[TASK OBJECTIVE] A line below contains "Image resolution: width=835", and a later one contains "The image size is (869, 489).". Repeat both, with every line between them, exactly.

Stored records
..............................
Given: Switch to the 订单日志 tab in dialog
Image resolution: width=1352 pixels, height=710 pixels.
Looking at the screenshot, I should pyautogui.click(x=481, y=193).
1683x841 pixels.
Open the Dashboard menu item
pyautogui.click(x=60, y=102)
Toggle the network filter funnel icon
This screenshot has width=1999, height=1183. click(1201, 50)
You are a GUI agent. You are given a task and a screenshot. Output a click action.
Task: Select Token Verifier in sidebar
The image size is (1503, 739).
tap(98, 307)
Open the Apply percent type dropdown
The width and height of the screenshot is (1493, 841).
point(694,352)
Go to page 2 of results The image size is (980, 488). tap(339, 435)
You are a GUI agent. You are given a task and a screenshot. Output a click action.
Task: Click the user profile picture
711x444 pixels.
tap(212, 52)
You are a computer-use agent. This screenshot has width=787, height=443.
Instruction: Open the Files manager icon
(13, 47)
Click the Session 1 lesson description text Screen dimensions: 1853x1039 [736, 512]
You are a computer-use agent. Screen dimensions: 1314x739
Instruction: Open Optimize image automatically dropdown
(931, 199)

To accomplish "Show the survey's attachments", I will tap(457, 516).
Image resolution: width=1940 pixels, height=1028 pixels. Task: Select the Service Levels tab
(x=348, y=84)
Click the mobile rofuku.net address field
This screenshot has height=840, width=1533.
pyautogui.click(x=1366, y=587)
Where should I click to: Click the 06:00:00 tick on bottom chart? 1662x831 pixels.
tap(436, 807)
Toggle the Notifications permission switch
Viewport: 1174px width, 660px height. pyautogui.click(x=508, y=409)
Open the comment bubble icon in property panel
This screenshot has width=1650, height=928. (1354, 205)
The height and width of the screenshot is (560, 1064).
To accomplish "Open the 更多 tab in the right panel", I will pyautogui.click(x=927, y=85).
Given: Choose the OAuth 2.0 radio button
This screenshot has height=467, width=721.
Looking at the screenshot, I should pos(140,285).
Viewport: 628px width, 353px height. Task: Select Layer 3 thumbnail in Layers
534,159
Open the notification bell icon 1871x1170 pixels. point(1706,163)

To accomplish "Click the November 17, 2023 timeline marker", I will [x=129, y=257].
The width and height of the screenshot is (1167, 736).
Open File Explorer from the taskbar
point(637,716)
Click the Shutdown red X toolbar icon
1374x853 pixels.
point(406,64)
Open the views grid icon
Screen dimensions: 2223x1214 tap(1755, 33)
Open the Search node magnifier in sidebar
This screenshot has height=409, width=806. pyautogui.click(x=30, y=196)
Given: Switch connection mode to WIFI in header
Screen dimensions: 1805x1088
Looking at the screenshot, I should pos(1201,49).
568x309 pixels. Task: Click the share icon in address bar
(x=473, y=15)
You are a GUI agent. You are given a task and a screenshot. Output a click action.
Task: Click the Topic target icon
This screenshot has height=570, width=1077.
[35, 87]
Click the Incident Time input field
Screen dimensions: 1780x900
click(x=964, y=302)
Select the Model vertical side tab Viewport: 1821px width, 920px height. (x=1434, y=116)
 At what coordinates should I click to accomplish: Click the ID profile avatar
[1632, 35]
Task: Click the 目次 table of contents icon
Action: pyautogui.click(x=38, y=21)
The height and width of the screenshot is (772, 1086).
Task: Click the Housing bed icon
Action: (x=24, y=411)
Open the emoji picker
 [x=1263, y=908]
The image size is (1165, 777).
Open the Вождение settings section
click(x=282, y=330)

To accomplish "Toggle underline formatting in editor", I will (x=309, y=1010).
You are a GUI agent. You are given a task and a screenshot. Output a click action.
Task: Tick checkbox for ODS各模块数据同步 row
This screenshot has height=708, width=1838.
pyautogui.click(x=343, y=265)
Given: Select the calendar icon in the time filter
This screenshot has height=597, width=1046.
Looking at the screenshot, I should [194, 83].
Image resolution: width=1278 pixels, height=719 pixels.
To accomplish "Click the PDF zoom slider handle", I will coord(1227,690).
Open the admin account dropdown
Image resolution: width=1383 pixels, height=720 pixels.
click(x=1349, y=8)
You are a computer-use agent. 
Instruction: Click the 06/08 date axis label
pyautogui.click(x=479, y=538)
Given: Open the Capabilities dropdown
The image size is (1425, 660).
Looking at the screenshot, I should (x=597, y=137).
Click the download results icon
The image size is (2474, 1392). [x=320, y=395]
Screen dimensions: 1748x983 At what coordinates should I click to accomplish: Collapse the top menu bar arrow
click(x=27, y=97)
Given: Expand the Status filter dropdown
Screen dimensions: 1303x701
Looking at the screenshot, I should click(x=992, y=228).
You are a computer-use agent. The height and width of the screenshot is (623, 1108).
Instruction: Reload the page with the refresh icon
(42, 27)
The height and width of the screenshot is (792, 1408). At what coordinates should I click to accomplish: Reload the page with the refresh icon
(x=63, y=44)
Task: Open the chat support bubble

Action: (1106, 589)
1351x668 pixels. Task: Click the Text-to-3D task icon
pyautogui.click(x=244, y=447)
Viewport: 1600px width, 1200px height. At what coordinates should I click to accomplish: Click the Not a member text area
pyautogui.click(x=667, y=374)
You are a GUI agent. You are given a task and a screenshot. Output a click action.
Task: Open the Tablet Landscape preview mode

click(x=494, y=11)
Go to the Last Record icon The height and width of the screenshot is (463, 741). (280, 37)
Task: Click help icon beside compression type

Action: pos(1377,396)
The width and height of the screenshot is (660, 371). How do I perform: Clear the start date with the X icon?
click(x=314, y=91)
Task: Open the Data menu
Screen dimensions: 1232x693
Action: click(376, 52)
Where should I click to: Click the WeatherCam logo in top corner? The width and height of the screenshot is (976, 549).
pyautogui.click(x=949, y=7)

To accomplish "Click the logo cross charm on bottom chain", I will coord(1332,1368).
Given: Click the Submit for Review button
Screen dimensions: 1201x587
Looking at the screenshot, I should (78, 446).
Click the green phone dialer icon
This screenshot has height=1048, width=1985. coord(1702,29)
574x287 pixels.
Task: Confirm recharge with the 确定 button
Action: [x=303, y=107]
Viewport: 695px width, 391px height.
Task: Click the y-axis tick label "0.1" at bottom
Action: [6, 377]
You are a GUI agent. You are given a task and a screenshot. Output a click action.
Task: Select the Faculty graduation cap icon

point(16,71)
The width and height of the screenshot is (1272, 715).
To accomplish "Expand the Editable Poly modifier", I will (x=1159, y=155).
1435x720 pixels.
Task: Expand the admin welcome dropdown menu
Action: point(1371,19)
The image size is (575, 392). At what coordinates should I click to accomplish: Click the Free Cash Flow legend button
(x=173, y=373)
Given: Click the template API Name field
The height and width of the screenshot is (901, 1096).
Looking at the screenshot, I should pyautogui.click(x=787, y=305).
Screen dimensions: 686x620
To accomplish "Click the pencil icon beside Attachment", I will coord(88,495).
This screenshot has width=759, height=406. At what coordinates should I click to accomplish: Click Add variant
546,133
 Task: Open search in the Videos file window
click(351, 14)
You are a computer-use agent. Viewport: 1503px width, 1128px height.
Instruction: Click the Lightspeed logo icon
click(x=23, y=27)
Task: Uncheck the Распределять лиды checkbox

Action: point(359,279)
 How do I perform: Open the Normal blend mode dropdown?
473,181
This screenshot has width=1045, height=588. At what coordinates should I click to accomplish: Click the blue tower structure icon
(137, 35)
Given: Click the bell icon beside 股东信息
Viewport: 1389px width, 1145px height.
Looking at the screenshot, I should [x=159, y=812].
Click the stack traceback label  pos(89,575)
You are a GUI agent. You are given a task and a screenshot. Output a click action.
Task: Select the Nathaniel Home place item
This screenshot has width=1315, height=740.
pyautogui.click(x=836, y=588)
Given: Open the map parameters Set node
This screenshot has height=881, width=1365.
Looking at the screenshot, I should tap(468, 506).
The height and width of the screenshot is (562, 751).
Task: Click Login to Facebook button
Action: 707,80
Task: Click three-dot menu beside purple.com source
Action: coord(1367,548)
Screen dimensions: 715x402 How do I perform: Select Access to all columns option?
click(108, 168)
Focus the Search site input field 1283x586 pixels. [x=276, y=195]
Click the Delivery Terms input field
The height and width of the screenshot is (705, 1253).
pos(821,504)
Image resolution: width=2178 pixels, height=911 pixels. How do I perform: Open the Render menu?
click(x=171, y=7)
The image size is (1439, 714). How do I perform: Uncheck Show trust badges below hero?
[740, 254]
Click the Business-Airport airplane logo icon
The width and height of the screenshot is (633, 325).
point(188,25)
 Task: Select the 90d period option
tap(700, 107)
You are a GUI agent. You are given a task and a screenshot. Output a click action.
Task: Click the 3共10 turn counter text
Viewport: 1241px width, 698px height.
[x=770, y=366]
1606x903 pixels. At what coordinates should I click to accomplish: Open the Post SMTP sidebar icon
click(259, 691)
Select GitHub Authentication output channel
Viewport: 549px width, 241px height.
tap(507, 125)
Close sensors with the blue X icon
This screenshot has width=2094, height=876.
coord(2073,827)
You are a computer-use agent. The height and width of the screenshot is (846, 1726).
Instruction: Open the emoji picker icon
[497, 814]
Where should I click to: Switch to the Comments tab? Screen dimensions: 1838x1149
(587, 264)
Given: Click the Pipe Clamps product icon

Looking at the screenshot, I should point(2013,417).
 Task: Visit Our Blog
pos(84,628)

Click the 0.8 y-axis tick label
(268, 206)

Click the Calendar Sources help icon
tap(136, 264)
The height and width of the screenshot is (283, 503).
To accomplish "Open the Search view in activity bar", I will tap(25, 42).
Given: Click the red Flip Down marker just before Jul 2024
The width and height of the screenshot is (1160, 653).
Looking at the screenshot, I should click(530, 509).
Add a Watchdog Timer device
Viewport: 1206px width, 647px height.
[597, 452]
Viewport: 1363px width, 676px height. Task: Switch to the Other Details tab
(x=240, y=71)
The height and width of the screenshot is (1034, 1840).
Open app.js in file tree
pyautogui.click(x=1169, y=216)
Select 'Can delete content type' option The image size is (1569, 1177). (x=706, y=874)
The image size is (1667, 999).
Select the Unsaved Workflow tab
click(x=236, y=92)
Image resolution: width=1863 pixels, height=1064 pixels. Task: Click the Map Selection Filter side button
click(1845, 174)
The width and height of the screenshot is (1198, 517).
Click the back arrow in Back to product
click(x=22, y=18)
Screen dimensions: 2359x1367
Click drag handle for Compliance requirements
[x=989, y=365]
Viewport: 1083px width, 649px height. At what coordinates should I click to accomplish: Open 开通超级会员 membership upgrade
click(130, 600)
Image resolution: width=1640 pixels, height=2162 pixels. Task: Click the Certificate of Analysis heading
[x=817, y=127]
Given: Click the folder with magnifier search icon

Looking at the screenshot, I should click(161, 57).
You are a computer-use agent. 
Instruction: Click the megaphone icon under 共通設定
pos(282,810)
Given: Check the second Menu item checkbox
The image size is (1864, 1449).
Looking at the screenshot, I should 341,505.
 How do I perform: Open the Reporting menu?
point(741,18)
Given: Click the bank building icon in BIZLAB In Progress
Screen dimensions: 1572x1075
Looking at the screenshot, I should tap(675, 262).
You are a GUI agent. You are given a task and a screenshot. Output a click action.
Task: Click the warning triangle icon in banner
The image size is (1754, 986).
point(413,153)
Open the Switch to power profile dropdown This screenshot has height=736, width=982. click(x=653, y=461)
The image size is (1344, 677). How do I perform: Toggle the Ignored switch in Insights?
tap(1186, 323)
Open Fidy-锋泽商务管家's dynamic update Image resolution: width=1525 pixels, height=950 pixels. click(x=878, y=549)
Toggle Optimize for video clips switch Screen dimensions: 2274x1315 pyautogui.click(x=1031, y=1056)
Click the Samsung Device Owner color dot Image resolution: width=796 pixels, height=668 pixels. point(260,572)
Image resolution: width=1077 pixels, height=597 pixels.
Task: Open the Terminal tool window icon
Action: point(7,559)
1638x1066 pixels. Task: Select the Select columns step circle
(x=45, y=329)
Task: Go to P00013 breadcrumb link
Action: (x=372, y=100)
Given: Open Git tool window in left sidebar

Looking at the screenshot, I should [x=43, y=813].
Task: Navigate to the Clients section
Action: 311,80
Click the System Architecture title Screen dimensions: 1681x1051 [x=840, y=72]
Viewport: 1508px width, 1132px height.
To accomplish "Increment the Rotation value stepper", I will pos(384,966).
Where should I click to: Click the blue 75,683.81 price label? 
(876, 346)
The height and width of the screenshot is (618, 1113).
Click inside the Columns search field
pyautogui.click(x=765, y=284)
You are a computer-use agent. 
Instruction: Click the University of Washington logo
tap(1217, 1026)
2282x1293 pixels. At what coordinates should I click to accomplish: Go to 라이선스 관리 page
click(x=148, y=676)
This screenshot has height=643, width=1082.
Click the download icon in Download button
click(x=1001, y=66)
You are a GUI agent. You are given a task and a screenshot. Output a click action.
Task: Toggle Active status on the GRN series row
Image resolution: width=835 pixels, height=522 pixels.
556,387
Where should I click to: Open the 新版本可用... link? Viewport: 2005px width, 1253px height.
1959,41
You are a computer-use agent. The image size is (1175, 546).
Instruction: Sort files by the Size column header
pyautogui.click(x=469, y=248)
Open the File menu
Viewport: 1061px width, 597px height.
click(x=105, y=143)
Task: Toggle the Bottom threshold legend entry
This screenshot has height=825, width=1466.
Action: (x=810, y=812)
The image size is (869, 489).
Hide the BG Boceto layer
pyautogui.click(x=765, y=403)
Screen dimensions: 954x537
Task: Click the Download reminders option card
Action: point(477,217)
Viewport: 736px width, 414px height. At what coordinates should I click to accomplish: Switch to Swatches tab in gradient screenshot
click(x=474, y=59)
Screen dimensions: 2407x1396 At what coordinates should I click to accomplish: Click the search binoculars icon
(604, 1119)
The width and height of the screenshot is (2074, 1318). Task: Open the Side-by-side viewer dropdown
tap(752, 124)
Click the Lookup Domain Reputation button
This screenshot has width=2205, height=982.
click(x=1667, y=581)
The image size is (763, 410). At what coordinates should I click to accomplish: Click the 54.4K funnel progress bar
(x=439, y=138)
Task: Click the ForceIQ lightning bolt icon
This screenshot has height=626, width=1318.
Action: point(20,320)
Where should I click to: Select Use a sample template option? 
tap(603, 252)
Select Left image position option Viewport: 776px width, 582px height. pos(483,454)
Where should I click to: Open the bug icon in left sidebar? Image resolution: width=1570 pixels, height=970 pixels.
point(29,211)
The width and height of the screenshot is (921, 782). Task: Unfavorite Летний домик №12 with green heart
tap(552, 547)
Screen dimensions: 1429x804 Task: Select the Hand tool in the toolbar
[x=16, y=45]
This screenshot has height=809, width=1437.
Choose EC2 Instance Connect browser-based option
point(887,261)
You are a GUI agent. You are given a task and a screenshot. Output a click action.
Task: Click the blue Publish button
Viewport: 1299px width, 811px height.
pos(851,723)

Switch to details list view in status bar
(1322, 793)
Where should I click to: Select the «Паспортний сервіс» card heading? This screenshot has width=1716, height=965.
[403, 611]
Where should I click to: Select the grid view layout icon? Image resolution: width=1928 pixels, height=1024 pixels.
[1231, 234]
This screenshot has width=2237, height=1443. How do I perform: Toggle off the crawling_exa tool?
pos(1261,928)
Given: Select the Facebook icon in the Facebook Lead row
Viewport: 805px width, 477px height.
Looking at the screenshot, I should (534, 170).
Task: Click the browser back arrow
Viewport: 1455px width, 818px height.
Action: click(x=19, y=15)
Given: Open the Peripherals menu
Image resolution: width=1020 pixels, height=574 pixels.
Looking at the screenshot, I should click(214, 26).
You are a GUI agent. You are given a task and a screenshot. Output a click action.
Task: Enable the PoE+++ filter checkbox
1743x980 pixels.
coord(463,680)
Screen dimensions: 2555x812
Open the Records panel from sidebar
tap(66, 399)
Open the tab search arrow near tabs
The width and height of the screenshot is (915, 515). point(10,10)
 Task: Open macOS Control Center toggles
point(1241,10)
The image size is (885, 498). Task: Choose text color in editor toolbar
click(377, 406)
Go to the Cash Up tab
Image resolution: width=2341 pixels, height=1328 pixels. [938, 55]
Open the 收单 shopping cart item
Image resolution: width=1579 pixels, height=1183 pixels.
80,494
..............................
[EXPECTED OUTPUT]
Image resolution: width=835 pixels, height=522 pixels.
556,387
Where should I click to: Open the 新版本可用... link? Viewport: 2005px width, 1253px height.
1959,41
You are a computer-use agent. The image size is (1175, 546).
Instruction: Sort files by the Size column header
pyautogui.click(x=469, y=248)
Open the File menu
Viewport: 1061px width, 597px height.
click(x=105, y=143)
Task: Toggle the Bottom threshold legend entry
This screenshot has height=825, width=1466.
Action: (x=810, y=812)
The image size is (869, 489).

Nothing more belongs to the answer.